One tree. One plaque. One bigger plaque. One shovel, two baseball caps, three signs and an American Flag, flown in Washington, D.C. in his honor.

These were the gifts presented to Councilmember Al Austin, who participated in his final City Council meeting Tuesday night after a lengthy political career in Long Beach. The councilman has termed out of office and will retire from the council he joined in 2012.

“I don’t know how I’m going to get all of this stuff home,” Austin joked. “And what I’m going to do with it. … I think we have a new project, Daysha, for the mancave,” he said to his wife.

In an exchange of speeches, some teary-eyed, the 56-year-old councilman bid farewell to colleagues, residents and a 12-year career on the city dais.

“I leave office today full, knowing I put it all out there and that my district is in a much stronger place today than it was when we started,” Austin said. “And for that, I am so grateful to so many people in this room, in this building, in our community and throughout the region.”

Following a career at the Boeing Company, Austin won an election to represent the 8th City Council District, a swath that ties together the neighborhoods of Los Cerritos, Bixby Knolls and other communities of North Long Beach. It’s a district bisected by train tracks and highways, banked along the Los Angeles River and downwind of port smog, that required him to balance the needs of country club members, environmentalists, small business owners and more.

It’s a body of residents “who were sometimes tough to love,” he said.

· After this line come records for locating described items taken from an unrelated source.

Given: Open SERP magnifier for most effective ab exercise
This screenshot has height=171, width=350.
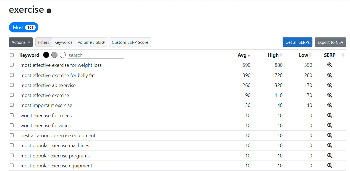Looking at the screenshot, I should tap(330, 85).
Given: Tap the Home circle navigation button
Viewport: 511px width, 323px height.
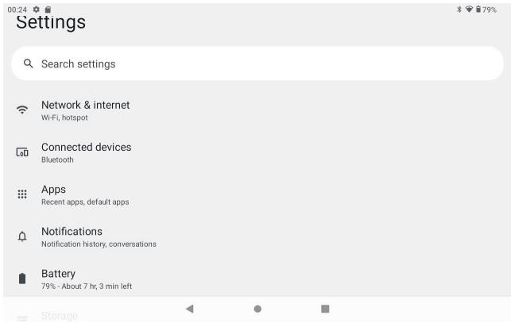Looking at the screenshot, I should [x=257, y=309].
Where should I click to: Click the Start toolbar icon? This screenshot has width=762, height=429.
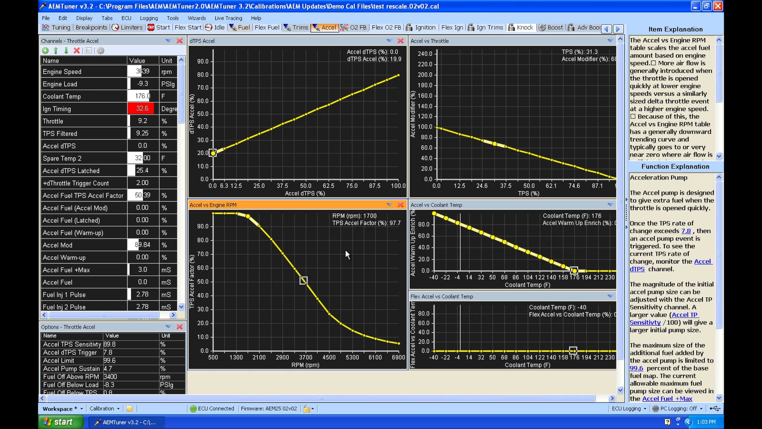[x=158, y=27]
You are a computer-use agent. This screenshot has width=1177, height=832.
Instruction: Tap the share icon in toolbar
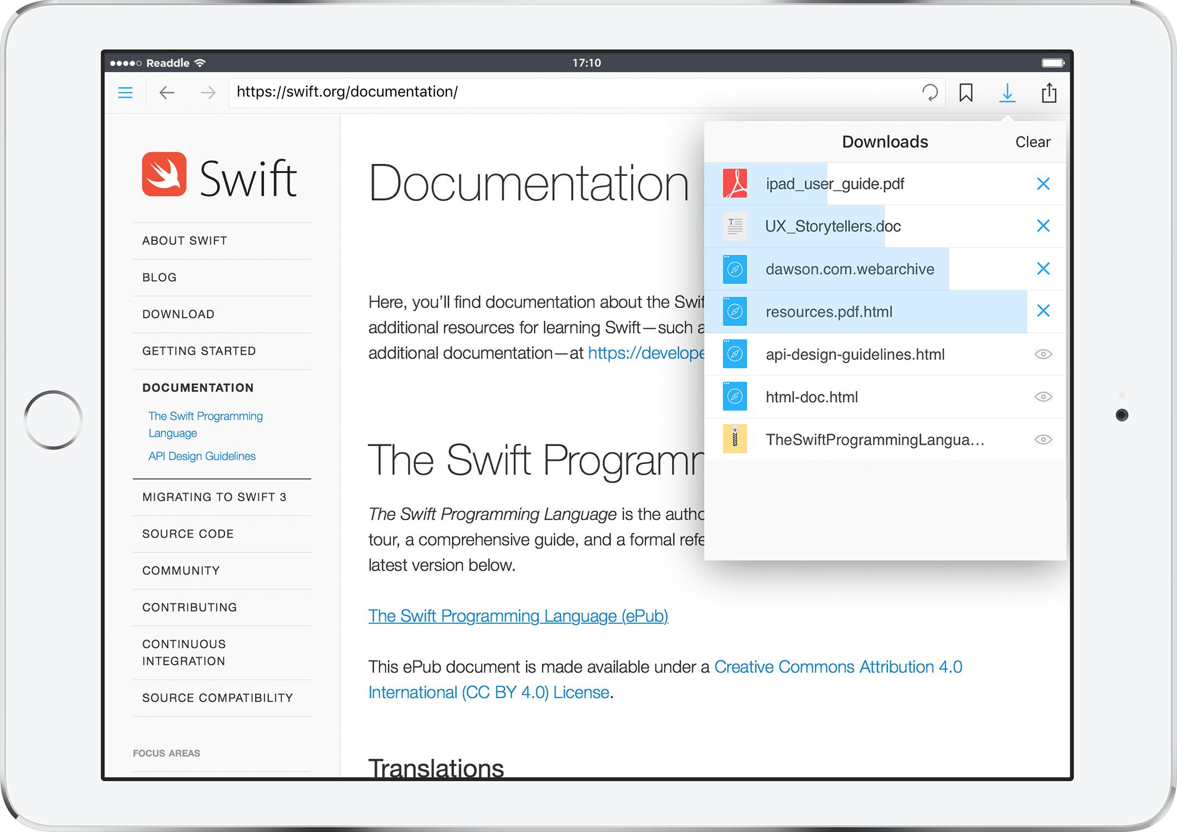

“But they held me accountable, and kept their foot on my neck,” Austin continued. “And that’s what is required to make progress. The folks sitting behind this dais need that motivation.”

In that balancing act, Austin’s peers commended him for being a great convener, a problem solver, and one who draws on a quiet strength and answers with “a smile,” said Councilmember Kristina Duggan.

“Sometimes the way we come into conversations is not the way we come out of conversations,” said Councilmember Joni Ricks-Oddie. “I see you do that regularly on the dais and in the community.”

During his tenure, Austin chaired the council’s Budget Oversight Committee and sat on the Committee for Homelessness. He was instrumental in creating a city ethics commission and Independent Citizen Redistricting Commission, and in his district, he lobbied heavily for an Uptown Business District.

Long Beach District 8 Councilmember Al Austin at a City Council meeting in Long Beach, Tuesday, Feb. 20, 2024. Photo by Thomas R. Cordova.

He also lent influence to the Gateway Cities Council of Governments, worked on initiatives like the 710 Corridor Project and the Climate Action Planning Framework and was appointed by the California Secretary for Natural Resources to serve on the two-year Working Group to develop the Lower Los Angeles River Revitalization Plan.

Through the years, Austin has spoken about a “renaissance” of his district. This includes an expansion of city parkland, including the creation of C. David Molina Park and expansion of Davenport Park, and a burgeoning of neighborhood groups that “didn’t exist twelve years ago.”

Affordable housing construction also boomed under Austin’s leadership, said Long Beach Community Development Director Christopher Koontz, while Public Works Director Eric Lopez said potholes and street alleys were repaired with haste, along with the planting of more than a thousand trees in his district. “You helped build a city that’s affordable and thriving for residents,” Koontz said.

Member-elect Tunua Thrash-Ntuk, a nonprofit leader and Long Beach Transit Board Director, will assume the seat on Oct. 17 following a victory in the Mar. 5 primary election.

“The responsibility of being a leader in this community has been nothing short of amazing,” Austin said.